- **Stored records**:
▬▬▬

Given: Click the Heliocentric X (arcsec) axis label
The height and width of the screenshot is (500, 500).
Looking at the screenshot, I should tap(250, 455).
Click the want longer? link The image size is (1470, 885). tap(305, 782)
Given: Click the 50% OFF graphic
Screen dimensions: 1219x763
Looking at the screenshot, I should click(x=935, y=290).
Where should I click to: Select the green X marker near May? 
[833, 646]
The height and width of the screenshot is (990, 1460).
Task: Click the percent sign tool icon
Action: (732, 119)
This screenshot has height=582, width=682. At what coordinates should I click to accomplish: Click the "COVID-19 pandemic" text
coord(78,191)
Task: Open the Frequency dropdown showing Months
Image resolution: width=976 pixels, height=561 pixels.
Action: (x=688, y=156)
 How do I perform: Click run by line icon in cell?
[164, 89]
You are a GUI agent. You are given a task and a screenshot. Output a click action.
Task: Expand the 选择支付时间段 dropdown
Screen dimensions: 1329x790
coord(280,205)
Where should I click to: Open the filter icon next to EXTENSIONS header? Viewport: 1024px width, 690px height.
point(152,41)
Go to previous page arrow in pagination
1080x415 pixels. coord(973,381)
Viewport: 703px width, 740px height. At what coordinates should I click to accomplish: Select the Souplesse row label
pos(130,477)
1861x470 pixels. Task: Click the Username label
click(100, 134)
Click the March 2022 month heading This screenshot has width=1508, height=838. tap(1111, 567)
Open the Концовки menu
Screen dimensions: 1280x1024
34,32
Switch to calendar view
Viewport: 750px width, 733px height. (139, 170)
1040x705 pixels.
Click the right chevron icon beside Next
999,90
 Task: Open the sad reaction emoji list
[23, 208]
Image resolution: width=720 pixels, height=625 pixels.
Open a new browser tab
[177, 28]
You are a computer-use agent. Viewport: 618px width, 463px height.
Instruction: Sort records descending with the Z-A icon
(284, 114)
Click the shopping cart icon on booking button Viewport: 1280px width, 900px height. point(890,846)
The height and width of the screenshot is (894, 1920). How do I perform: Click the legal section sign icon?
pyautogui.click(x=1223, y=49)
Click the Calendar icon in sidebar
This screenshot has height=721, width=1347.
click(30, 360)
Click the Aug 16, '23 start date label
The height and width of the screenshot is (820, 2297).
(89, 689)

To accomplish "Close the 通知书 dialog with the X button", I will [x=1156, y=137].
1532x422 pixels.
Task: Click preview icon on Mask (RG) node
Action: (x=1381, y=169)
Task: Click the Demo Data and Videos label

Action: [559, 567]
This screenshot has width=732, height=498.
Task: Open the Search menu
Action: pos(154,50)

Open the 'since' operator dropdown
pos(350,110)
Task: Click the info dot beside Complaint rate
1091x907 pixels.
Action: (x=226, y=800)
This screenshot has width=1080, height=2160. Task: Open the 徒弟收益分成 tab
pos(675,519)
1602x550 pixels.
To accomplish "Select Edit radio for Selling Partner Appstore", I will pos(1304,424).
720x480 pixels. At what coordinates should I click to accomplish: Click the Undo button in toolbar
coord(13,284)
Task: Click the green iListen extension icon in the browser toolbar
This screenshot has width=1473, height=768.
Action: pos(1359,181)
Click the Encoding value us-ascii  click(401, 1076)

▬▬▬

- **Problem details**: Only the data above, repeated exactly, should make up the reply.

- **Solution to this exercise**:
Given: Click the Heliocentric X (arcsec) axis label
The height and width of the screenshot is (500, 500).
Looking at the screenshot, I should tap(250, 455).
Click the want longer? link The image size is (1470, 885). tap(305, 782)
Given: Click the 50% OFF graphic
Screen dimensions: 1219x763
Looking at the screenshot, I should click(x=935, y=290).
Where should I click to: Select the green X marker near May? 
[833, 646]
The height and width of the screenshot is (990, 1460).
Task: Click the percent sign tool icon
Action: (732, 119)
This screenshot has height=582, width=682. At what coordinates should I click to accomplish: Click the "COVID-19 pandemic" text
coord(78,191)
Task: Open the Frequency dropdown showing Months
Image resolution: width=976 pixels, height=561 pixels.
Action: (x=688, y=156)
 How do I perform: Click run by line icon in cell?
[164, 89]
You are a GUI agent. You are given a task and a screenshot. Output a click action.
Task: Expand the 选择支付时间段 dropdown
Screen dimensions: 1329x790
coord(280,205)
Where should I click to: Open the filter icon next to EXTENSIONS header? Viewport: 1024px width, 690px height.
point(152,41)
Go to previous page arrow in pagination
1080x415 pixels. coord(973,381)
Viewport: 703px width, 740px height. At what coordinates should I click to accomplish: Select the Souplesse row label
pos(130,477)
1861x470 pixels. Task: Click the Username label
click(100, 134)
Click the March 2022 month heading This screenshot has width=1508, height=838. tap(1111, 567)
Open the Концовки menu
Screen dimensions: 1280x1024
34,32
Switch to calendar view
Viewport: 750px width, 733px height. (139, 170)
1040x705 pixels.
Click the right chevron icon beside Next
999,90
 Task: Open the sad reaction emoji list
[23, 208]
Image resolution: width=720 pixels, height=625 pixels.
Open a new browser tab
[177, 28]
You are a computer-use agent. Viewport: 618px width, 463px height.
Instruction: Sort records descending with the Z-A icon
(284, 114)
Click the shopping cart icon on booking button Viewport: 1280px width, 900px height. point(890,846)
The height and width of the screenshot is (894, 1920). How do I perform: Click the legal section sign icon?
pyautogui.click(x=1223, y=49)
Click the Calendar icon in sidebar
This screenshot has height=721, width=1347.
click(30, 360)
Click the Aug 16, '23 start date label
The height and width of the screenshot is (820, 2297).
(89, 689)

To accomplish "Close the 通知书 dialog with the X button", I will [x=1156, y=137].
1532x422 pixels.
Task: Click preview icon on Mask (RG) node
Action: (x=1381, y=169)
Task: Click the Demo Data and Videos label

Action: [559, 567]
This screenshot has width=732, height=498.
Task: Open the Search menu
Action: pos(154,50)

Open the 'since' operator dropdown
pos(350,110)
Task: Click the info dot beside Complaint rate
1091x907 pixels.
Action: (x=226, y=800)
This screenshot has width=1080, height=2160. Task: Open the 徒弟收益分成 tab
pos(675,519)
1602x550 pixels.
To accomplish "Select Edit radio for Selling Partner Appstore", I will pos(1304,424).
720x480 pixels. At what coordinates should I click to accomplish: Click the Undo button in toolbar
coord(13,284)
Task: Click the green iListen extension icon in the browser toolbar
This screenshot has width=1473, height=768.
Action: pos(1359,181)
Click the Encoding value us-ascii  click(401, 1076)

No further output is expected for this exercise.